Begin Material
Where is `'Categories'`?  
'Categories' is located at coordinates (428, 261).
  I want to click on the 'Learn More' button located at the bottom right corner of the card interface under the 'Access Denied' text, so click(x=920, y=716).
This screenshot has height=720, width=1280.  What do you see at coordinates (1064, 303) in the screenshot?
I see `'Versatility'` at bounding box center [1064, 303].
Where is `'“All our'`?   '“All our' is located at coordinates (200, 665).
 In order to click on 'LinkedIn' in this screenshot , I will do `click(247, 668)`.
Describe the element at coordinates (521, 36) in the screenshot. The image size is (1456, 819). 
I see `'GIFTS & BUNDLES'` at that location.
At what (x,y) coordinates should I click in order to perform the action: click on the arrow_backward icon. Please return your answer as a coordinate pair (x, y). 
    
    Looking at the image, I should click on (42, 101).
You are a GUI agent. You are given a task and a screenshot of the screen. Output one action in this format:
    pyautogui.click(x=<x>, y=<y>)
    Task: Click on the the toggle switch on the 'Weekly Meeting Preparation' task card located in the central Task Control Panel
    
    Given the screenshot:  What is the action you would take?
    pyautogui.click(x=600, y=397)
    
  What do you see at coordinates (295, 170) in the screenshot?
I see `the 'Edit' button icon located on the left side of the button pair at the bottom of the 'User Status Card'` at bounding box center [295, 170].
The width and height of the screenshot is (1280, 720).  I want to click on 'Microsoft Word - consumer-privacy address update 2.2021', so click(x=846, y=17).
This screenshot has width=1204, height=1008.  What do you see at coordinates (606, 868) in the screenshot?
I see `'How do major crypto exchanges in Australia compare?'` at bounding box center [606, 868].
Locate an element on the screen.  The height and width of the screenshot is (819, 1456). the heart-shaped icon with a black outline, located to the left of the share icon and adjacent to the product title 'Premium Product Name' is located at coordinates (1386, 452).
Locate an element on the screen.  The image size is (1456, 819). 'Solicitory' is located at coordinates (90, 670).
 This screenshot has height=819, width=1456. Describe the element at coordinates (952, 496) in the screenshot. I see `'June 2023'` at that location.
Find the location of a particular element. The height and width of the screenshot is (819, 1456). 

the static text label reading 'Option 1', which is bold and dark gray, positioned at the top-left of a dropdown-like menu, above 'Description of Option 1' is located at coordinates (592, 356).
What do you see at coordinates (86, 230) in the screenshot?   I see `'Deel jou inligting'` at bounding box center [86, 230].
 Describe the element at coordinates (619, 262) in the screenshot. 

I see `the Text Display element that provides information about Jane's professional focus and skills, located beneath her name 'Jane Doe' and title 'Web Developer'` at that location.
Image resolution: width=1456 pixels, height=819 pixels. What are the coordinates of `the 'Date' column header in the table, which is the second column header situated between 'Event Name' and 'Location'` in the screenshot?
End Material
**Task goal**
Please copy out every item above word for word, keeping each line as it stands.

**Reply**
Where is `'Categories'`?  
'Categories' is located at coordinates (428, 261).
  I want to click on the 'Learn More' button located at the bottom right corner of the card interface under the 'Access Denied' text, so click(x=920, y=716).
This screenshot has height=720, width=1280.  What do you see at coordinates (1064, 303) in the screenshot?
I see `'Versatility'` at bounding box center [1064, 303].
Where is `'“All our'`?   '“All our' is located at coordinates (200, 665).
 In order to click on 'LinkedIn' in this screenshot , I will do `click(247, 668)`.
Describe the element at coordinates (521, 36) in the screenshot. The image size is (1456, 819). 
I see `'GIFTS & BUNDLES'` at that location.
At what (x,y) coordinates should I click in order to perform the action: click on the arrow_backward icon. Please return your answer as a coordinate pair (x, y). 
    
    Looking at the image, I should click on (42, 101).
You are a GUI agent. You are given a task and a screenshot of the screen. Output one action in this format:
    pyautogui.click(x=<x>, y=<y>)
    Task: Click on the the toggle switch on the 'Weekly Meeting Preparation' task card located in the central Task Control Panel
    
    Given the screenshot:  What is the action you would take?
    pyautogui.click(x=600, y=397)
    
  What do you see at coordinates (295, 170) in the screenshot?
I see `the 'Edit' button icon located on the left side of the button pair at the bottom of the 'User Status Card'` at bounding box center [295, 170].
The width and height of the screenshot is (1280, 720).  I want to click on 'Microsoft Word - consumer-privacy address update 2.2021', so click(x=846, y=17).
This screenshot has width=1204, height=1008.  What do you see at coordinates (606, 868) in the screenshot?
I see `'How do major crypto exchanges in Australia compare?'` at bounding box center [606, 868].
Locate an element on the screen.  The height and width of the screenshot is (819, 1456). the heart-shaped icon with a black outline, located to the left of the share icon and adjacent to the product title 'Premium Product Name' is located at coordinates (1386, 452).
Locate an element on the screen.  The image size is (1456, 819). 'Solicitory' is located at coordinates (90, 670).
 This screenshot has height=819, width=1456. Describe the element at coordinates (952, 496) in the screenshot. I see `'June 2023'` at that location.
Find the location of a particular element. The height and width of the screenshot is (819, 1456). 

the static text label reading 'Option 1', which is bold and dark gray, positioned at the top-left of a dropdown-like menu, above 'Description of Option 1' is located at coordinates (592, 356).
What do you see at coordinates (86, 230) in the screenshot?   I see `'Deel jou inligting'` at bounding box center [86, 230].
 Describe the element at coordinates (619, 262) in the screenshot. 

I see `the Text Display element that provides information about Jane's professional focus and skills, located beneath her name 'Jane Doe' and title 'Web Developer'` at that location.
Image resolution: width=1456 pixels, height=819 pixels. What are the coordinates of `the 'Date' column header in the table, which is the second column header situated between 'Event Name' and 'Location'` in the screenshot?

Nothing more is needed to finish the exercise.